# Your instructions
In the abortion editorial below, reproduce word for word the passage from "So it's going" to "on the voters.".

# Provided passage

Pittsburgh Post-Gazette

November 3, 1999, Wednesday, SOONER EDITION

SECTION: EDITORIAL, Pg. A-23

LENGTH: 728 words

HEADLINE: STEALTH TACTICS;
ABORTION OPPONENTS NEVER GIVE UP

DATELINE: BOSTON

BODY:


So it's going to be this kind of a year, is it?Anyone who thought we'd get through just one election cycle without having the personal matter of abortion turned into a political matter, can abandon all hope. Stay tuned to your mailbox for fund-raising letters saying that the rights of women or the rights of the fetus all hang on the voters.

This unhappy glimpse into the future comes via the Midwest where the 7th U.S. Circuit Court of Appeals just upheld the laws of Illinois and Wisconsin banning the procedure known colloquially and incorrectly as "partial-birth" abortion. The ruling, with its narrow 5-4 majority, was announced exactly one year and one day after the murder of Buffalo's Dr. Barnett Slepian. Talk about chilling effects. With a legal sleight of hand, the 7th Circuit upheld laws almost identical to those the 8th Circuit struck down. And since it isn't exactly kosher for women of Nebraska, Arkansas and Iowa to have different constitutional rights than the women of Illinois and Wisconsin, it appears that we are headed - take it again from the top - back to the U.S. Supreme Court.

# Collected data
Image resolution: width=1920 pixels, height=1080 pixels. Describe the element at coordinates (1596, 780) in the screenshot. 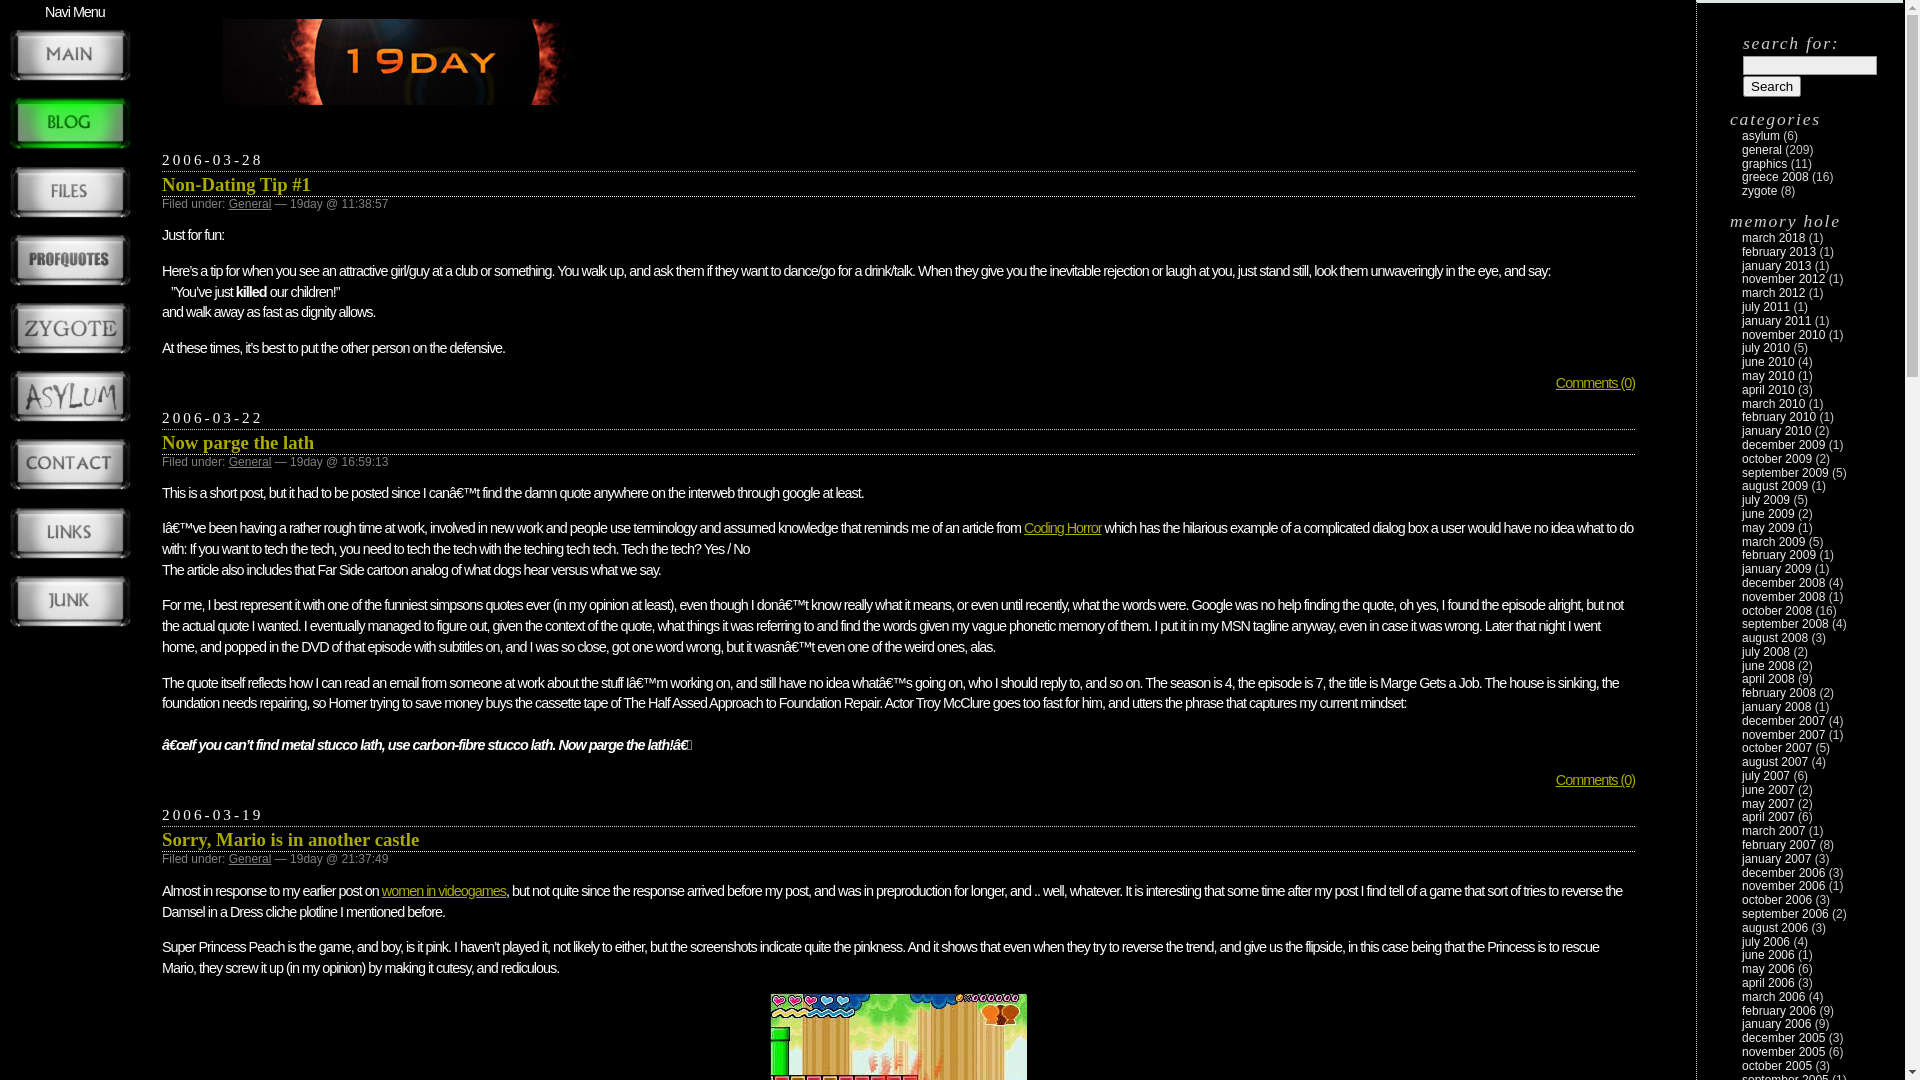

I see `Comments (0)` at that location.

# Solved problem
So it's going to be this kind of a year, is it?Anyone who thought we'd get through just one election cycle without having the personal matter of abortion turned into a political matter, can abandon all hope. Stay tuned to your mailbox for fund-raising letters saying that the rights of women or the rights of the fetus all hang on the voters.